Wednesday, May 23

Playing it Safe

Read Exodus 12-13


Hudson Taylor heard the audible voice of God calling him to China. Despite sickness, poverty and nearly everyone telling him it was impossible, he went to China to serve and preach to the openly hostile Chinese people. Think literal riots. Think rock thrown at his head because his skin was pink. But Hudson knew he was where he was supposed to be. His biography inspired me right up until the part where he got married.


And he took his young wife to China. If a white, Christian man was in constant danger, a woman was even worse off, because women were reviled just because they were women. She went along willingly, knowing the risk. And she had 4, count them, 4 children. In China. In the 1890s. His wife and three of his children died there, of a disease nearly eradicated in England. And he stayed there. Determined to continue God's mission of reaching the innermost, impossible parts of the country with the Good News.




How could God ask that of him? Of his wife? They sacrificed a comfortable home in England. Wasn't that enough? He had to take innocent children so people who had no desire to learn about God could come to know how much he loved them?




Did Hudson Taylor have an obligation to keep his family safe? As a wife and mom, imagining the horrible conditions of turn of the century China, both politically and economically, I can't imagine what this man was thinking.




But he wasn't thinking. He was believing. Believing that God told him to go, and go he must. Believing that God is sovereign. His wife was well aware of what she was signing on  for when she vowed to follow him where ever God would take their family. He had, as our pastor said last week, the image of Christ burned onto his retina. God's agenda was so firmly set in his heart, that the rest flat out didn't matter.
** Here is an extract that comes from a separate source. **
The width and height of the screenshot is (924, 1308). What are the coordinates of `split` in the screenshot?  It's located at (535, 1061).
You see, he knew that as long as he served at the center of God's will, nothing would happen to himself or his family outside God's will. He adopted Shadrach, Mesach and Abednigo's line: God is big enough to save us, but if he chooses not to, it's because he has a better plan. (That's my paraphrase).
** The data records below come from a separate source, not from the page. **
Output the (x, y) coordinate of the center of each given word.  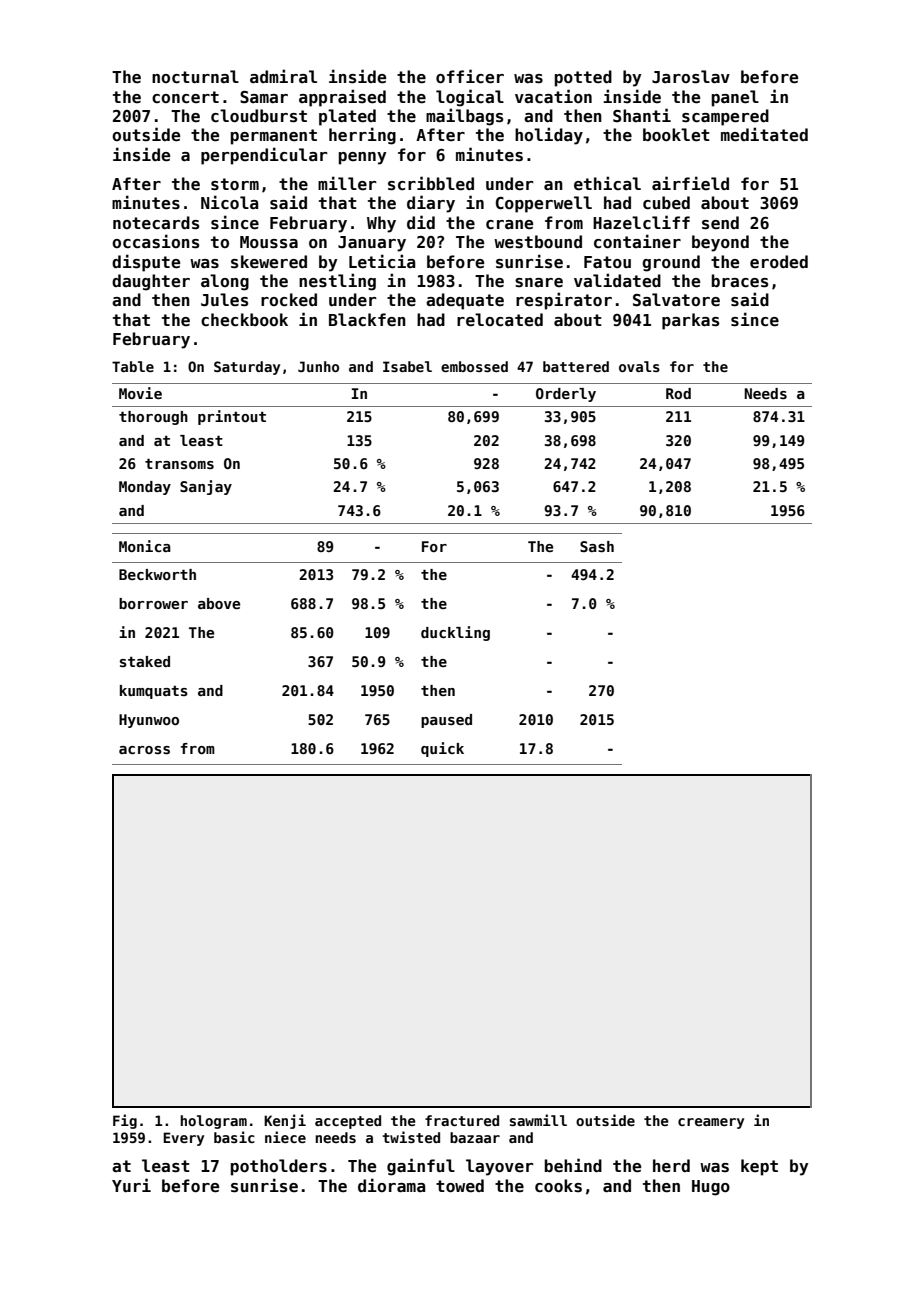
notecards (156, 223)
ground (671, 263)
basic (234, 1137)
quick (442, 749)
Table (133, 366)
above (219, 603)
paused (446, 721)
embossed (474, 366)
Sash (597, 546)
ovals (639, 366)
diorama (391, 1185)
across (144, 750)
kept (759, 1167)
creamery (711, 1123)
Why (381, 224)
I don't know about you, but I play it safe. When the opportunity came up to make meals for the homeless in our city, I dismissed it. My kids are too young. It's too dangerous. I can't put my kids in harms way.





Whose kids?

My kids.

Whose kids?

Your kids.




God's kids. God never plays it safe with his kids. He moved Abraham out of his homeland to become a nomad. He sent the Israelites to war--armed with horns and torches. He sent the Israelites to take a city by walking around it. He allowed his very own son, his very own self, to be born in a barn. To really, really poor people. He blinded Saul/Paul to get his attention. Not safe.




I believe he built us with the instinct to protect because he knew that a life devoted to him would never be safe. We need to be willing to take risks with our families, because God asks us to. Risks look different to everyone. For some, it's leaving a good job to stay home with your children. For some its trusting God to determine family size. For some it will be packing up for foreign lands, or preparing our children to serve the least of these, even though they stink and use awful  language and have all sorts of potential baggage.




Here's the thing: God is better qualified to run the protection racket than helicopter parents (those of us who hover nearby with bubble wrap within arms reach). When the Israelites fled Egypt in the middle of the night, I bet it didn't feel all that safe. But the book of Exodus talks about God "keeping vigil" as they left. He detoured them from war before they even made it to the Red Sea dead end. And not only did He part the waters, he set himself, in the form of a giant cloud, between the enemy and His children.




Psalms 91:4 says "He will cover you with his feathers, and under his wings you will find refuge; his faithfulness will be your shield and rampart."  




As parents, we must make wise decisions for our families, but sometimes God's way doesn't at first appear wise. It is no wonder every person Hudson Taylor met before he set out told him he was nuts and that he would die in China. But God told him to go, regardless of the cost. Including the cost of his wife and children. And he did die in China. As a very old man. An old man who founded an organization called China Inland Mission, still operating today as OMF International and responsible for sending thousands of believers into places hostile to and ignorant of the Good News of Jesus Christ.




As parents, we see the bigger picture. As God, God sees the biggest picture. Seek his face, especially when his way doesn't seem like the safe way, and you might just find out that He already know that.




At the end of the day, weather your mission is suburbia or darkest Africa, as long as we are in the center of His will, nothing will happen that He hasn't planned for.